§ **Exercise text**
8 Tips to Cope with Cancer During the Holidays
, by Alvina Acquaye, NCI-CONNECT Health and Wellness Counselor
The holiday season is often a time of tradition and renewed hope. It also presents demands like baking, shopping, decorating, parties, visiting with family and friends, and entertaining. If you or a loved one is living with a brain or spine tumor, the holidays may be even more stressful with doctor’s appointments and treatments. If your loved one has passed, this can also bring up a lot of pain and cause stress. You may feel disconnected with those around you and unable to meet the demands of the season.
The following tips can help you cope with cancer during the holiday season and lift your spirits.
- Be in tune with your thoughts and feelings. If you’re in a happy moment and you can’t enjoy it, take a step back to check in with yourself. Identify moments where your thoughts didn’t match the moment. Try to find joy in happy moments, but feel free to allow yourself time to cry and reflect if you need to.
- Get support. Make a list of friends and family whom you can count on to listen to your concerns, make you smile, or encourage you. And when you feel overwhelmed or stressed, call someone on your list for support.
- Eat healthy foods. Eat a balanced diet that gives your body the nutrients it needs to function correctly. Limit sugary foods and alcohol to avoid dips in your energy. If you have dietary restrictions, plan your meals or eat before attending parties and events.
- Ask friends and family to help. If tradition is dinner or a gathering at your house, plan a potluck or suggest an alternative location to family and friends instead. Or use your support list to call friends and family to help you clean and prepare, wrap presents, decorate, and play a role in the celebration.
- Start a new tradition. It’s also OK to say no to your old traditions. Ask family and friends to video chat or send a personal note to communicate your holiday wishes if you don’t have the energy to visit in person or attend an event. Plan a fun trip and go somewhere you have never been.

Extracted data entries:
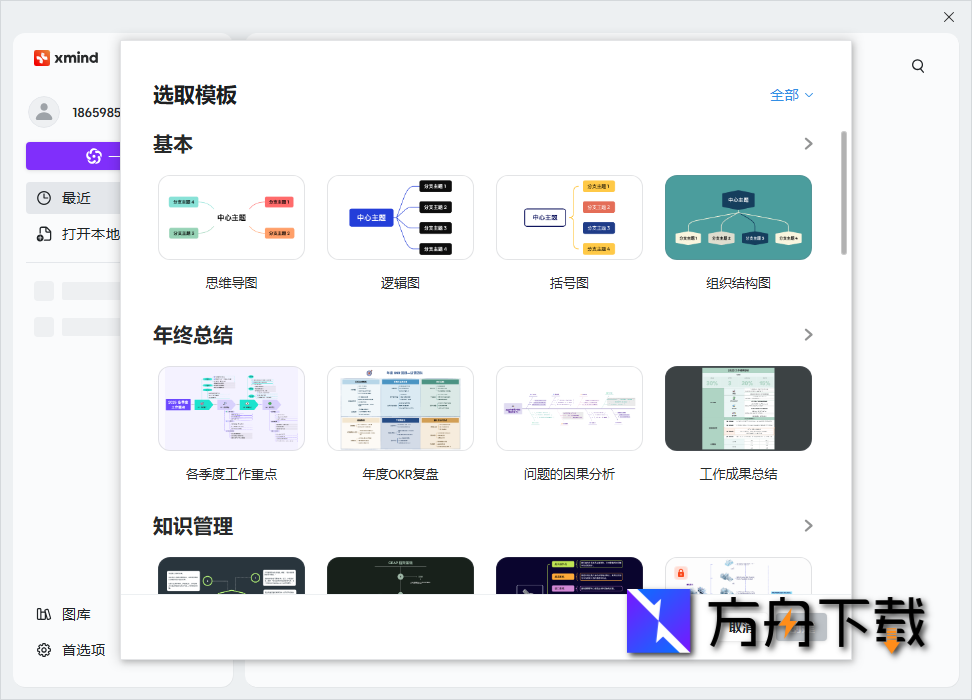Click the xmind logo icon
The image size is (972, 700).
click(x=44, y=58)

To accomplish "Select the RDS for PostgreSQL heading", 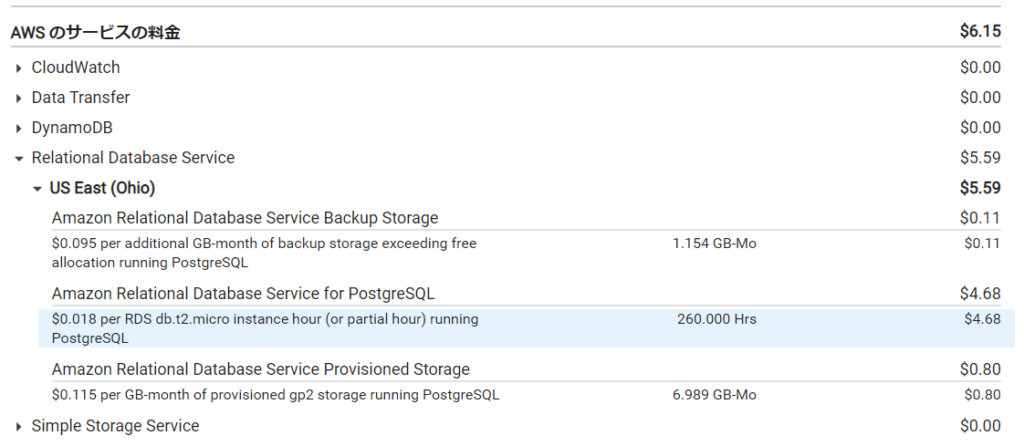I will pos(243,294).
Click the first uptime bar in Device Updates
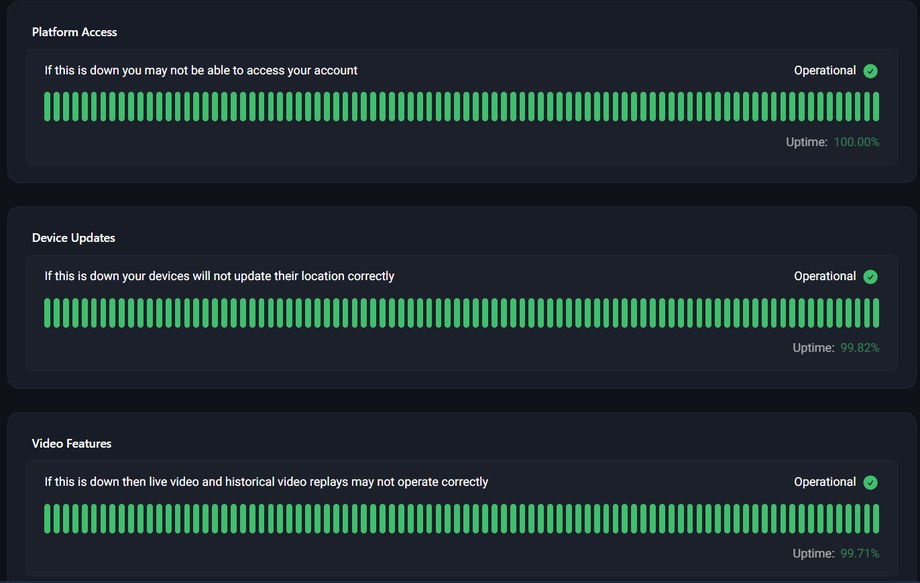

§ **Required tasks**
**1.** Decide whether each statement agrees with the text on coping with cancer during the holidays. Answer yes or no, and quote the deciding words of the text. (a) The text recommends limiting sugary foods and alcohol. (b) The text advises holding on to all old traditions. (c) The text suggests making a list of friends and family to call for support.
**2.** According to the text on coping with cancer during the holidays, what should someone with dietary restrictions do?
**3.** Continue the text on coping with cancer during the holidays from where it stops.

§ **Exercise results**
**1.**
(a) Yes: "Limit sugary foods and alcohol to avoid dips in your energy."
(b) No: "It’s also OK to say no to your old traditions."
(c) Yes: "Make a list of friends and family whom you can count on to listen to your concerns, make you smile, or encourage you."

**2.** They should plan their meals or eat before attending parties and events.

**3.**
- Take care of yourself. Identify activities that are rewarding and make you feel good and relaxed. For example, walking, dancing, painting, or getting a massage. Be aware of the physical stress of entertaining and traveling and do not overexert yourself. Allow yourself to take small steps to complete tasks and do what you can to preserve energy.
- Don’t blame yourself. The things out of your control are not your fault. Be mindful of your self-blaming thoughts and instead be positive and focus on things you can actively control. The holidays are not a vacation from the challenges of living with a brain or spine tumor.
- Make a simple plan and pace yourself. Identify tasks that can cause stress—such as shopping, cooking, and entertaining—and plan to scale back. You can online shop, order food, or ask someone to host instead. Choose the activities and situations that are most important and put those on your task list and pace yourself to complete your list. Be mindful to schedule activities when you have the most energy.
If you have a loved one who has passed, the holidays can be especially difficult. Allow yourself to grieve and feel emotions, while also giving yourself a break by distracting yourself with activities you enjoy.
You can celebrate him or her by making a new tradition. Ask family and friends for input on how they want to remember this person. Some ideas include:
- Writing a letter to your deceased loved one. You can share your feelings if there are unresolved issues or things left unsaid.
- Having a candlelight vigil or ceremony in remembrance of your loved one with a group of friends and family.
- Supporting a cause close to his or her heart and yours.
Finally, what is most important is to focus on the present moment and enjoy your holiday celebrations in whatever form they take. The holidays are truly about renewed hope, being thankful, and sharing with family and friends.